See AR 12; 20 CFR 416.921. Because the doctors found that plaintiff's physical impairments had only a minimal effect on her ability to work, if any, they did not fill out physical residual functional capacity assessments. The ALJ, however, disagreed.

Contrary to defendant's argument that the ALJ based his decision on Dr. Tambellini and Dr. David's opinions, the ALJ rejected their opinions. Instead, he found that plaintiff's physical impairments of celiac disease, chronic fatigue, thyroid disease, obesity, and fibromyalgia were all "severe"--that is, all significantly limited her ability to perform basic work activities. AR 13. Had the ALJ relied on the state agency consulting doctors' opinions, he would have found that plaintiff could perform a full range of medium and heavy work as well as light work. Instead, the ALJ found that plaintiff had a severe impairment that limited her to performing only "light" work. Id. at 15. The problem is that the "light" work RFC determination does not appear to be supported by an medical opinions in the record.

Thus, the ALJ necessarily rejected the only medical opinions in the record regarding the severity of plaintiff's physical impairments.
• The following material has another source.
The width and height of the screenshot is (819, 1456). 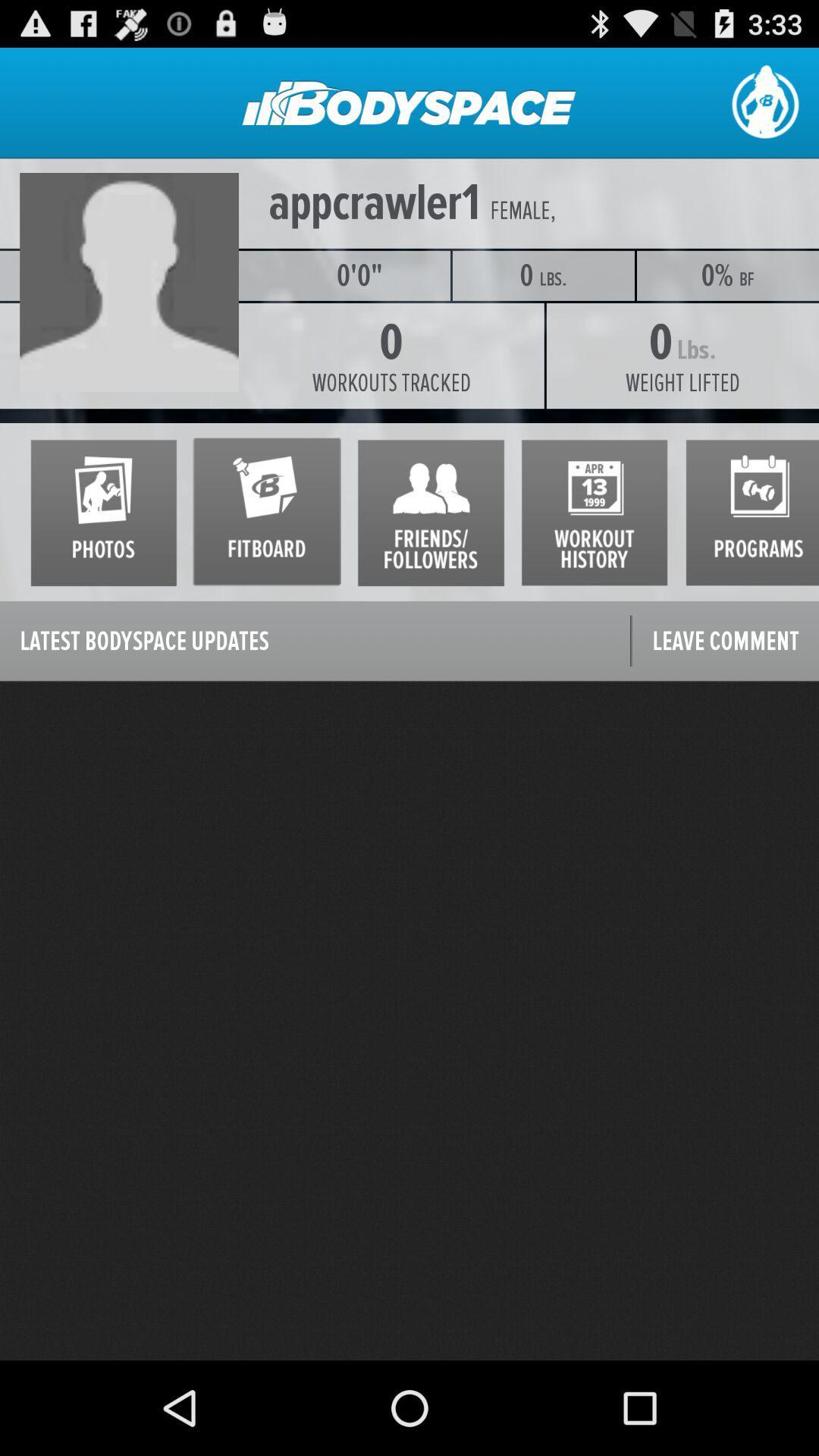 What do you see at coordinates (682, 383) in the screenshot?
I see `weight lifted icon` at bounding box center [682, 383].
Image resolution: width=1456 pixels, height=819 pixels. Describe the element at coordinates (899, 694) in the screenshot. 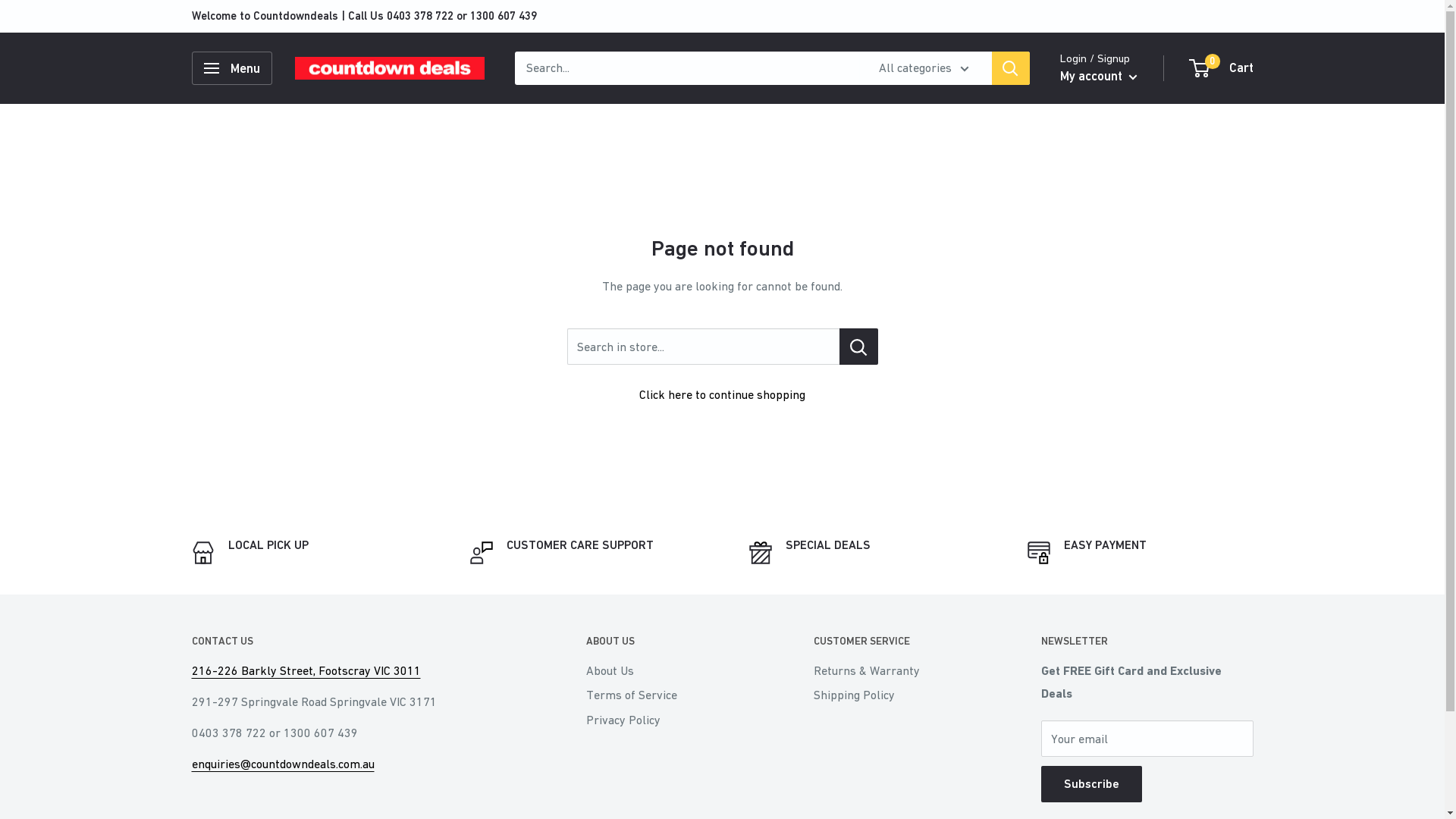

I see `'Shipping Policy'` at that location.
The record does not contain a medical opinion or physical RFC assessment that even roughly corresponds with the ALJ's physical RFC finding. The ALJ's finding that plaintiff was severely impaired and limited to light work went far beyond the medical opinions in the record. Implicitly, the ALJ's finding that plaintiff was limited to light work, when the only medical opinions in the record were that plaintiff could perform an entire range of work, necessarily shows that the ALJ considered the medical opinions before him to be inadequate. Then, however, rather than obtain an adequate medical opinion as to the plaintiff's RFC, the ALJ essentially substituted his own untrained opinion for that of a medical professional.
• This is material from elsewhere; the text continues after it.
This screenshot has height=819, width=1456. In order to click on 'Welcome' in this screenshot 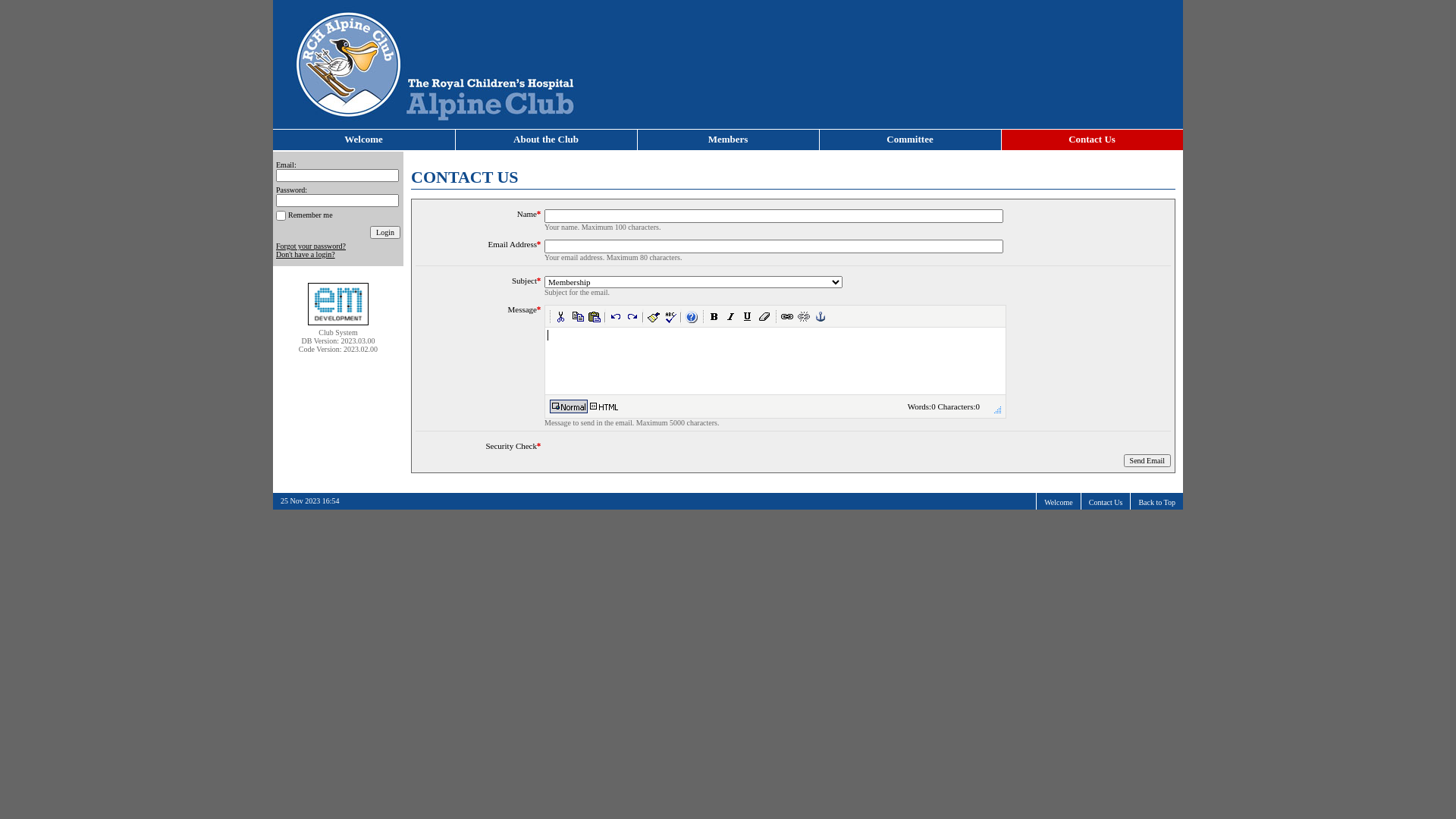, I will do `click(1058, 502)`.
The ALJ should have 1) recontacted plaintiff's treating physicians or 2) arranged for a consultative examination. See 20 CFR § 404.1512(e) ("When the evidence we receive from your treating physician . . . is inadequate for us to determine whether you are disabled, we will need additional information to reach a determination or a decision. To obtain the information, we will . . . recontact your treating physician or psychologist or other medical source to determine whether the additional information we need is readily available"), (f) ("If the information we need is not readily available from the records of your medical treatment source, or we are unable to seek clarification from your medical source, we will ask you to attend one or more consultative examinations at our expense"). See also Reed v. Massanari, 270 F.3d 838, 841 (9th Cir. 2001) (holding that where a case involves an ambiguity or an insufficiency in the evidence that must be resolved, a consultative examination should normally be ordered).
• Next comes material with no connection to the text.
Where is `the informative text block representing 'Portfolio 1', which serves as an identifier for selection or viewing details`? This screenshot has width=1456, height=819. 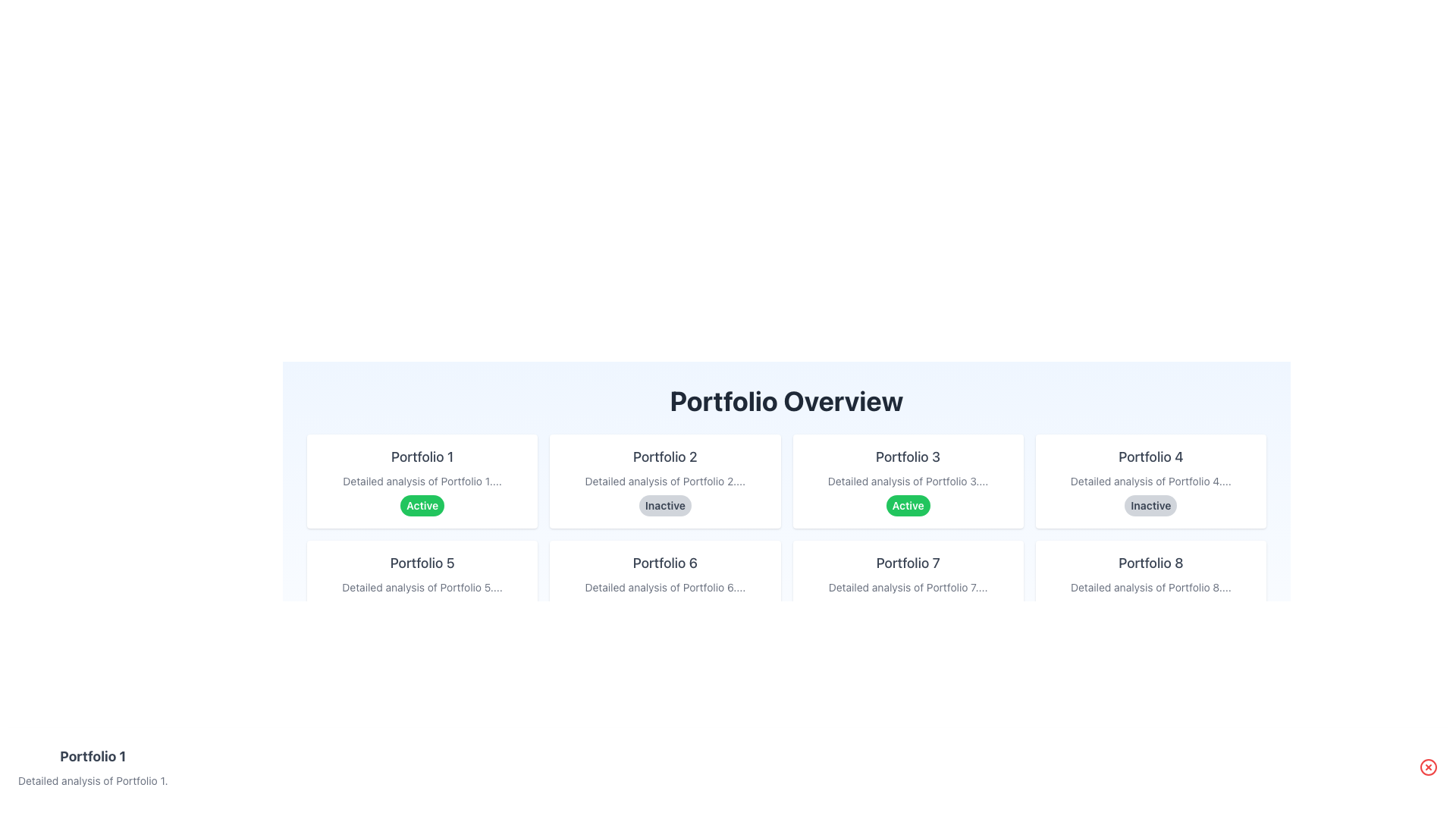
the informative text block representing 'Portfolio 1', which serves as an identifier for selection or viewing details is located at coordinates (92, 767).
Furthermore, the ALJ erred in not following the rules applying to cases involving chronic fatigue syndrome, as set out in SSR 99-2p. As noted above, the ALJ found that plaintiff suffered from the severe impairment of chronic fatigue, yet he did not follow the dictates of the ruling. Specifically, the ALJ failed to "ask the treating or other medical source(s) to provide information about the extent and duration of an individual's impairment(s), including observations and opinions about how well the individual is able to function, the effects of any treatment, including side effects, and how long the impairment(s) is expected to limit the individual's ability to function." SSR 99-2p at *7.

IV. Conclusion

The ALJ failed to meet his duty of developing the record, as the medical evidence in the record regarding plaintiff's physical RFC was inadequate, and the ALJ did not contact plaintiff's treating medical providers for more information and did not arrange for a consultative examination. Accordingly, it is hereby ORDERED that:

1. Plaintiff's motion for summary judgment is granted;

2. Defendant's cross-motion for summary judgment is denied;

3. The Clerk is directed to enter judgment in plaintiff's favor; and

4. The case is remanded for further proceedings consistent with this opinion.